This page focuses on the debt students take on to attend Capilo School of Hair Design: median debt, the percentile spread, total borrowing including PLUS loans, and the cost to repay. The data below is drawn directly from federal sources.
Among first-year students at Capilo School of Hair Design, 42% of freshmen borrow to help pay for their first year, at roughly $4,863 per borrower, covering both private and federal loans.
On the federal side, the average loan is $4,863, equal to roughly 88.4% of the $5,500 first-year borrowing cap for the typical first-year dependent student. Note that average undergraduate loan amounts shown later do not include private loans — so the full freshman figure above is not directly comparable.
For undergraduates overall at Capilo School of Hair Design, 40% use federal student loans to help pay for their education, borrowing on average $4,974 each per year. That is 2.3% higher than the freshman federal average of $4,863.
Borrowing the same amount each year would add up to roughly $9,948 by year two and around $19,896 by the fourth year. These figures assume identical federal borrowing each year and omit private and Parent PLUS loans.
| Undergraduate federal borrowing | Value |
|---|---|
| Share using federal loans | 40% |
| Average federal loan per year | $4,974 |
| Undergraduates with a federal loan | 118 |
| Total federal loans (one year) | $586,897 |
The median student at Capilo School of Hair Design borrows $6,333 in federal student loans.
| Borrower group | Median federal debt |
|---|---|
| All federal borrowers | $6,333 |
| Students who completed (graduates) | $7,700 |
| Students who withdrew | $4,486 |
The figure for students who withdrew is worth watching: debt without a completed credential is the hardest to repay.
Looking only at the median is misleading — these four percentiles describe the full debt distribution for borrowers at Capilo School of Hair Design.
| Percentile | Cumulative Federal Debt |
|---|---|
| 10th percentile (lowest-debt students) | $3,000 |
| 25th percentile | $4,376 |
| 75th percentile | $9,833 |
| 90th percentile (highest-debt students) | $16,500 |
The gap between the 10th and 90th percentile is the clearest single measure of how widely borrowing varies at Capilo School of Hair Design.

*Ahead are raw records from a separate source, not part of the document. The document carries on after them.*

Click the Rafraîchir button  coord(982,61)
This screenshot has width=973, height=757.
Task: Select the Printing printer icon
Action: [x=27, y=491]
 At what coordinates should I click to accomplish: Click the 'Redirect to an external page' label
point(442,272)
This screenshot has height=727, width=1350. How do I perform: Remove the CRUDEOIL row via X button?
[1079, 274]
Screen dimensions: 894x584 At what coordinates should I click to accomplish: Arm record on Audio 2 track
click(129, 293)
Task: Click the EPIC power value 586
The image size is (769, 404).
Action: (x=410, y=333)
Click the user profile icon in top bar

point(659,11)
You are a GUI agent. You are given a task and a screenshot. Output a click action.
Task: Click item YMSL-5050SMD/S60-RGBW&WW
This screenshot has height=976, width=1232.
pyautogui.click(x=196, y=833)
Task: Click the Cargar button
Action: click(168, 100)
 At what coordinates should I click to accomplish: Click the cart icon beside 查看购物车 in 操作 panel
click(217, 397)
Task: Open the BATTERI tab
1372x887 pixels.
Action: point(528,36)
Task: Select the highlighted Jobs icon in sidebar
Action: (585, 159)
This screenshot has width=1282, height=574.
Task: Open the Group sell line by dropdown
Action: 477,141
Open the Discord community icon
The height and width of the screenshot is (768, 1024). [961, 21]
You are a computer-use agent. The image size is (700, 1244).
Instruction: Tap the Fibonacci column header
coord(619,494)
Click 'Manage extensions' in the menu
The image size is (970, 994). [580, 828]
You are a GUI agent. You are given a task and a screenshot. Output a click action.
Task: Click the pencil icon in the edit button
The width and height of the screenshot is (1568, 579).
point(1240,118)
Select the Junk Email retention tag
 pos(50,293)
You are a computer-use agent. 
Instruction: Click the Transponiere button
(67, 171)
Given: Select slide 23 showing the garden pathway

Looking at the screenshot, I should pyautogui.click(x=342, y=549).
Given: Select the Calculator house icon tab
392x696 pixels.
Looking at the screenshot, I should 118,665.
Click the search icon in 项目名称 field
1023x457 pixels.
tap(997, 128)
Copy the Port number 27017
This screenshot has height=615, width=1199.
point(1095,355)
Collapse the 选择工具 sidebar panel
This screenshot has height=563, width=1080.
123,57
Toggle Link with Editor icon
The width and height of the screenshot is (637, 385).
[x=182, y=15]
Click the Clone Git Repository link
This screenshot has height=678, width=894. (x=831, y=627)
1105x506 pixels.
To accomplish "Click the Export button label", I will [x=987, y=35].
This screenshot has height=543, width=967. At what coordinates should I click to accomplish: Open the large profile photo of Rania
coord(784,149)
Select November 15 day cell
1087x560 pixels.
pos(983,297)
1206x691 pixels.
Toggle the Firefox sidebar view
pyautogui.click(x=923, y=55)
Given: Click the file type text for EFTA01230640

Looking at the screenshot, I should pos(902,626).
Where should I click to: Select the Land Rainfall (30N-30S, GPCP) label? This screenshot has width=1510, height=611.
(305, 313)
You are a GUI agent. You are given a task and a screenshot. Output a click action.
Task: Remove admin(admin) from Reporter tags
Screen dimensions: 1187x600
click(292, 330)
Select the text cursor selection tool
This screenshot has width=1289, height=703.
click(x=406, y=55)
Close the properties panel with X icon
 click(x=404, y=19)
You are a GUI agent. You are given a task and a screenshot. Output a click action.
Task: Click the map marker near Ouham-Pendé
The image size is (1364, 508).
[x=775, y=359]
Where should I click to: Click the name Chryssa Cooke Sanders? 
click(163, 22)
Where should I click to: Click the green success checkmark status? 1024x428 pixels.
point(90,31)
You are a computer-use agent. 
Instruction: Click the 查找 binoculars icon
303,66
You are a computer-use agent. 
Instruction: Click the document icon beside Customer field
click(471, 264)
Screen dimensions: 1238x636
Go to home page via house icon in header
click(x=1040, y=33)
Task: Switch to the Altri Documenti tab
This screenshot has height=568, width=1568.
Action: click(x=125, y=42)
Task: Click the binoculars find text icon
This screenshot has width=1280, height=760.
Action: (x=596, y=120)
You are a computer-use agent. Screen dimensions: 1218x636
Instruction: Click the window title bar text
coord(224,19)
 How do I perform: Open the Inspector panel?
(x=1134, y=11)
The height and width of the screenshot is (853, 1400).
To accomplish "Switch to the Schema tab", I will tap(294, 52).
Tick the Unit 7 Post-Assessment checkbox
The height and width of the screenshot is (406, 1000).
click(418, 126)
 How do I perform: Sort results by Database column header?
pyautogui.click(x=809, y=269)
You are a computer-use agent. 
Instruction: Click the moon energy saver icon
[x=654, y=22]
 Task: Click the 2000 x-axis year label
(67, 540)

The figures above count only the students own federal loans. Adding PLUS loans (borrowed by parents or graduate students) gives a fuller picture of total borrowing at Capilo School of Hair Design.
| Group | Borrowers | Median debt incl. PLUS |
|---|---|---|
| All borrowers | 33 | $9,845 |
The indicators below describe what the typical debt costs to pay back at Capilo School of Hair Design.
A loan default — failing to keep up with federal student-loan payments — is one of the worst financial outcomes a borrower can face. The official Department of Education two-year default rate for Capilo School of Hair Design follows.
| Metric | Value |
|---|---|
| 2-year cohort default rate | 0% |
| Borrowers in the cohort | 2 |
This rate follows a borrower cohort from the start of repayment through the two-year window the Department of Education uses.
Borrowing varies by family income, by first-generation status, and by dependency status.
By Family Income
| Income tier | Median federal debt |
|---|---|
| Low income | $6,333 |
| Middle income | $6,500 |
| High income | $9,833 |
First-Generation Comparison
| Cohort | Median federal debt |
|---|---|
| First-generation students | $6,333 |
| Continuing-generation students | $6,333 |
Dependency-Status Comparison
| Cohort | Median federal debt |
|---|---|
| Dependent students | $5,800 |
| Independent students | $7,972 |
The Department of Education computes gap indicators that show how borrowing differs between student groups at Capilo School of Hair Design.
Subsidized vs. Unsubsidized Loans
Unsubsidized federal student loans accrue interest every month — even while you are still enrolled. Unless you pay that interest as it builds, the balance you owe at graduation can be noticeably higher than the amount you originally borrowed.
Worth Knowing
Unlike most other debt, federal student loans generally survive bankruptcy — and unpaid balances can lead to wage garnishment — so borrow only what you truly need.
References
More about our data sources and methodologies.